State the sampling unit and the target population. A sample of visits is not the same as a sample of patients.

State whether observations are assumed independent. If they are clustered or repeated, describe the dependence structure.

Report the sample size used for the estimator. If units have missing values, report the effective sample size for each analysis.

Report the estimator, its standard error, and the distributional approximation used for inference.

When invoking the Law of Large Numbers, identify the quantity that converges and the target it converges to.

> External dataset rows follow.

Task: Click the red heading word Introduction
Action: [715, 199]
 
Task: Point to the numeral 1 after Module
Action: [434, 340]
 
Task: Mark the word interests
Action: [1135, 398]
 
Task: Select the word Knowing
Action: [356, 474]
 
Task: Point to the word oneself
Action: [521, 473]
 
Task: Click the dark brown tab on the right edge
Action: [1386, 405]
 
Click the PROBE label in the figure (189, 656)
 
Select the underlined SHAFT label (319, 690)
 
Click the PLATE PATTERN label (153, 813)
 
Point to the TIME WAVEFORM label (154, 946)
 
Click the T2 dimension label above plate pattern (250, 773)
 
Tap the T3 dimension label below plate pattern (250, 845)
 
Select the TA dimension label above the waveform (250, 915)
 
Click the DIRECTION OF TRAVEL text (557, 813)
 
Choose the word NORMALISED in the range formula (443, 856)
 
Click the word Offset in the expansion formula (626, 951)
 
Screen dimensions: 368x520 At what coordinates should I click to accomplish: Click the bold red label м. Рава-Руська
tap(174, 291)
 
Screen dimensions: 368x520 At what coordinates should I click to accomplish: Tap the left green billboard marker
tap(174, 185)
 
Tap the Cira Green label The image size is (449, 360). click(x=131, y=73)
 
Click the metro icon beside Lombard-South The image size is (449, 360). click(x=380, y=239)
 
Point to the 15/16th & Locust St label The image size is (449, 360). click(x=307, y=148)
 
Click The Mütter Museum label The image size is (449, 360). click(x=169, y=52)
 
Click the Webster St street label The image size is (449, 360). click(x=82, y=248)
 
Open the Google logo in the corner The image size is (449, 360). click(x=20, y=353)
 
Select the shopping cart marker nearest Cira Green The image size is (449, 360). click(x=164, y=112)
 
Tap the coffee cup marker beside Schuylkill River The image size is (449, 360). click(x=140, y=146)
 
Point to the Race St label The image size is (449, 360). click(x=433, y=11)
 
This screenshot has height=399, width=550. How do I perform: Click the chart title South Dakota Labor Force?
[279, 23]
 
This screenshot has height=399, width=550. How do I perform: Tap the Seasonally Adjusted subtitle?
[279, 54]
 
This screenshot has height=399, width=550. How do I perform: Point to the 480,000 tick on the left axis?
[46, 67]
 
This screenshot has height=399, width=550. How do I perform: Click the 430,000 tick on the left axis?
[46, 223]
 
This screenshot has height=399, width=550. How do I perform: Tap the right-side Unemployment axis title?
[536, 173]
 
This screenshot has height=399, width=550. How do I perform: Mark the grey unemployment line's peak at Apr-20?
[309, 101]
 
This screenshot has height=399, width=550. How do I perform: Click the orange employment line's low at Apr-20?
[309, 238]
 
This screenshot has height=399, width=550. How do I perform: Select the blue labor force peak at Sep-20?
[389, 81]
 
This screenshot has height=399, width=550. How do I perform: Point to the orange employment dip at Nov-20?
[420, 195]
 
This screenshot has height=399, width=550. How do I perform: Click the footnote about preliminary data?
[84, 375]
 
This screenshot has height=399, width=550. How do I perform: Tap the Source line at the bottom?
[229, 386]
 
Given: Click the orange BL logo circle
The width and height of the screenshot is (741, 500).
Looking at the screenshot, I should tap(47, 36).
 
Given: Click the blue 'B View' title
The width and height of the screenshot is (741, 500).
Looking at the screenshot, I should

When invoking the Central Limit Theorem, state the mean, variance, and scaling. The usual scaling is \sqrt{n}.

Check whether the finite variance assumption is plausible. Heavy tails do not automatically break the CLT, but infinite variance does.

For small samples or skewed data, use simulation, bootstrap checks, exact methods, or transformations when appropriate.

If using the delta method, report the transformation g, the derivative g', and the value where the derivative is evaluated.

If replacing unknown parameters with estimates, name the consistency argument or cite Slutsky’s theorem when the step is central to the analysis.

For simulation examples, set the seed, report the number of replications, and compare empirical standard errors to theoretical standard errors.

References

Billingsley, Patrick. 1995. Probability and Measure. 3rd ed. Wiley.

Hansen, Bruce E. 2022. Probability and Statistics for Economists. Princeton University Press.

van der Vaart, A. W. 1998. Asymptotic Statistics. Cambridge University Press.

Wasserman, Larry. 2004. All of Statistics: A Concise Course in Statistical Inference. Springer.

Casella, George, and Roger L. Berger. 2002. Statistical Inference. 2nd ed. Duxbury.